• **Prompt**: Repeat each entry word for word. Leave any images out of the copy.

[Dataset entries]
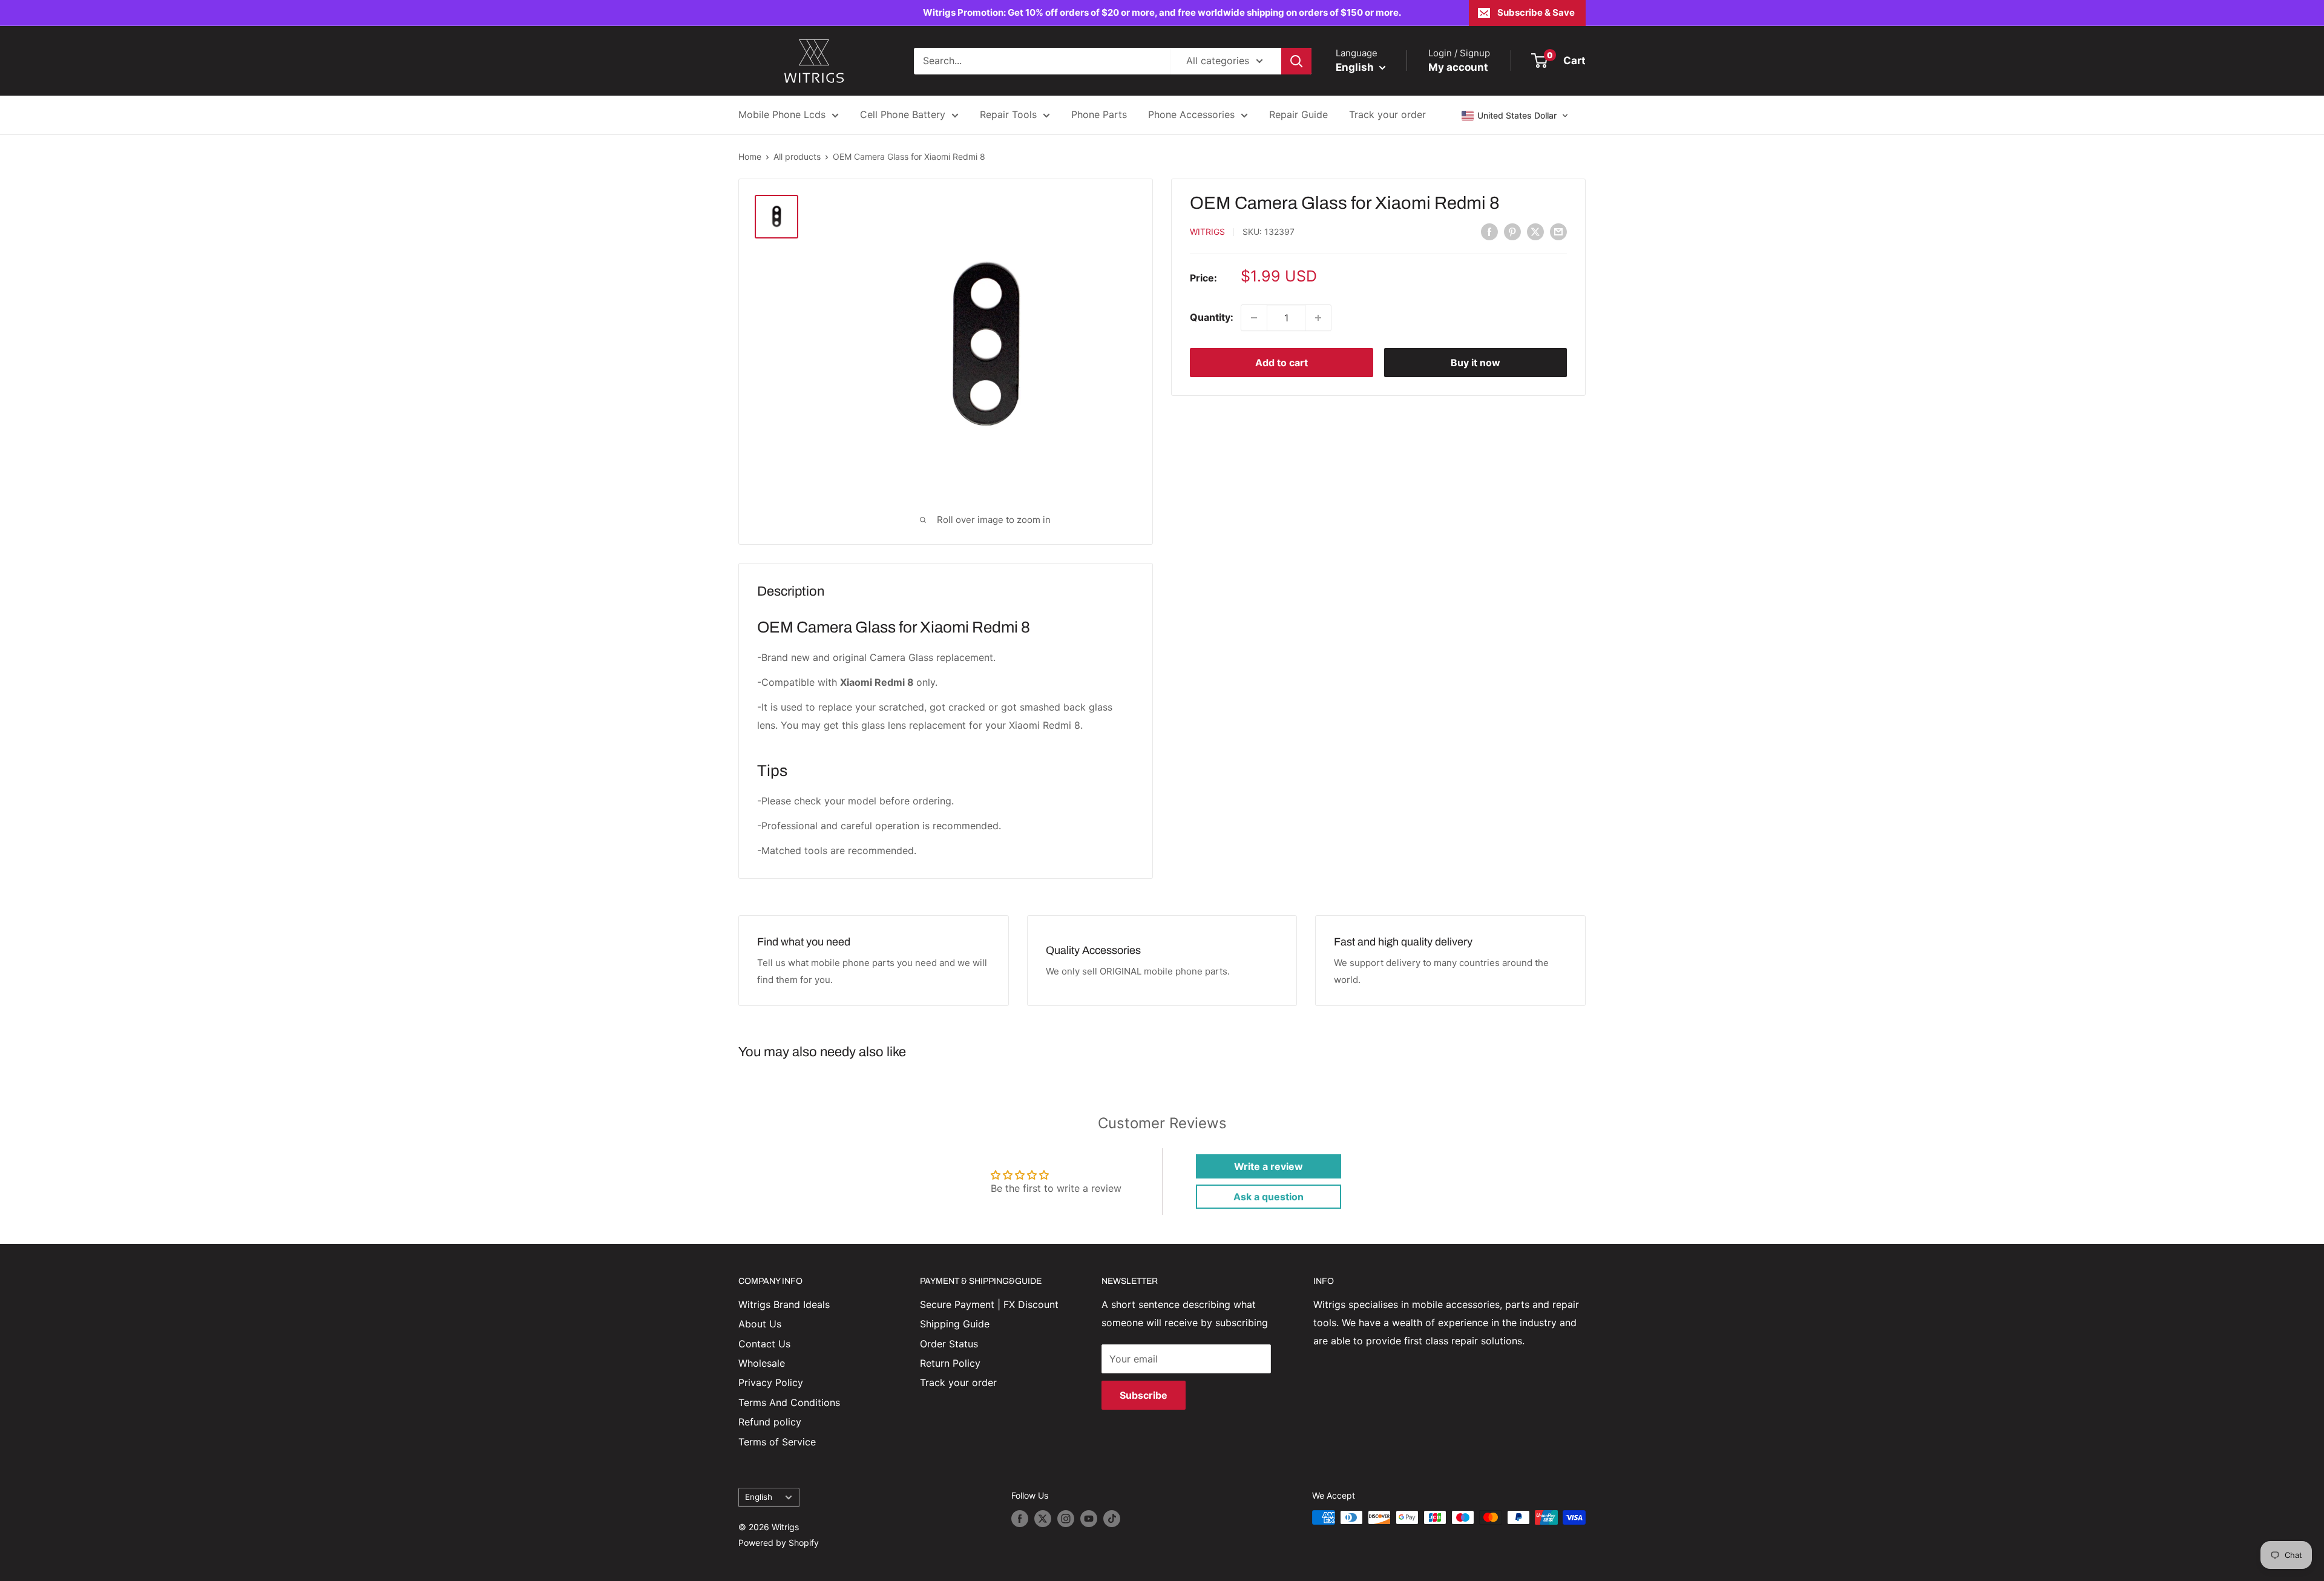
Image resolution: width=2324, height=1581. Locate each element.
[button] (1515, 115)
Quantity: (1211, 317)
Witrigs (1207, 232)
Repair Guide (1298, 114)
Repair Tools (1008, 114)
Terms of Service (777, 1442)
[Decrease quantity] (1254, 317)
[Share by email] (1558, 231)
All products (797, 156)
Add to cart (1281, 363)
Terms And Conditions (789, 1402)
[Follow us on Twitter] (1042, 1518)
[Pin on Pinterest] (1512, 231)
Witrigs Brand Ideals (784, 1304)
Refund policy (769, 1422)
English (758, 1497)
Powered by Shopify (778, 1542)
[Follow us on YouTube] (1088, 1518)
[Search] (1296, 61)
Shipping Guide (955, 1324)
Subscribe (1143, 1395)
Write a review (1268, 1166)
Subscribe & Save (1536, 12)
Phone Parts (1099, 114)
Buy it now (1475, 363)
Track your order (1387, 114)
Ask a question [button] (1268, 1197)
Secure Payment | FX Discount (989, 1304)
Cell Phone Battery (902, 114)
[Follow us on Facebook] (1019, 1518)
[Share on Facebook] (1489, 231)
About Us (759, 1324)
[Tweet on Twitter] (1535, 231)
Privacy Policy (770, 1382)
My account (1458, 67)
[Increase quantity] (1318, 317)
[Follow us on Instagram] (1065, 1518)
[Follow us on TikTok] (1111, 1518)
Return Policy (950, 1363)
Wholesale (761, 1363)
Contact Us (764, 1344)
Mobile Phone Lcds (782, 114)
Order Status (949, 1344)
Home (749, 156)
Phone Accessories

• **Your response**:
Image resolution: width=2324, height=1581. Locate each element.
[button] (1515, 115)
Quantity: (1211, 317)
Witrigs (1207, 232)
Repair Guide (1298, 114)
Repair Tools (1008, 114)
Terms of Service (777, 1442)
[Decrease quantity] (1254, 317)
[Share by email] (1558, 231)
All products (797, 156)
Add to cart (1281, 363)
Terms And Conditions (789, 1402)
[Follow us on Twitter] (1042, 1518)
[Pin on Pinterest] (1512, 231)
Witrigs Brand Ideals (784, 1304)
Refund policy (769, 1422)
English (758, 1497)
Powered by Shopify (778, 1542)
[Follow us on YouTube] (1088, 1518)
[Search] (1296, 61)
Shipping Guide (955, 1324)
Subscribe (1143, 1395)
Write a review (1268, 1166)
Subscribe & Save (1536, 12)
Phone Parts (1099, 114)
Buy it now (1475, 363)
Track your order (1387, 114)
Ask a question [button] (1268, 1197)
Secure Payment | FX Discount (989, 1304)
Cell Phone Battery (902, 114)
[Follow us on Facebook] (1019, 1518)
[Share on Facebook] (1489, 231)
About Us (759, 1324)
[Tweet on Twitter] (1535, 231)
Privacy Policy (770, 1382)
My account (1458, 67)
[Increase quantity] (1318, 317)
[Follow us on Instagram] (1065, 1518)
[Follow us on TikTok] (1111, 1518)
Return Policy (950, 1363)
Wholesale (761, 1363)
Contact Us (764, 1344)
Mobile Phone Lcds (782, 114)
Order Status (949, 1344)
Home (749, 156)
Phone Accessories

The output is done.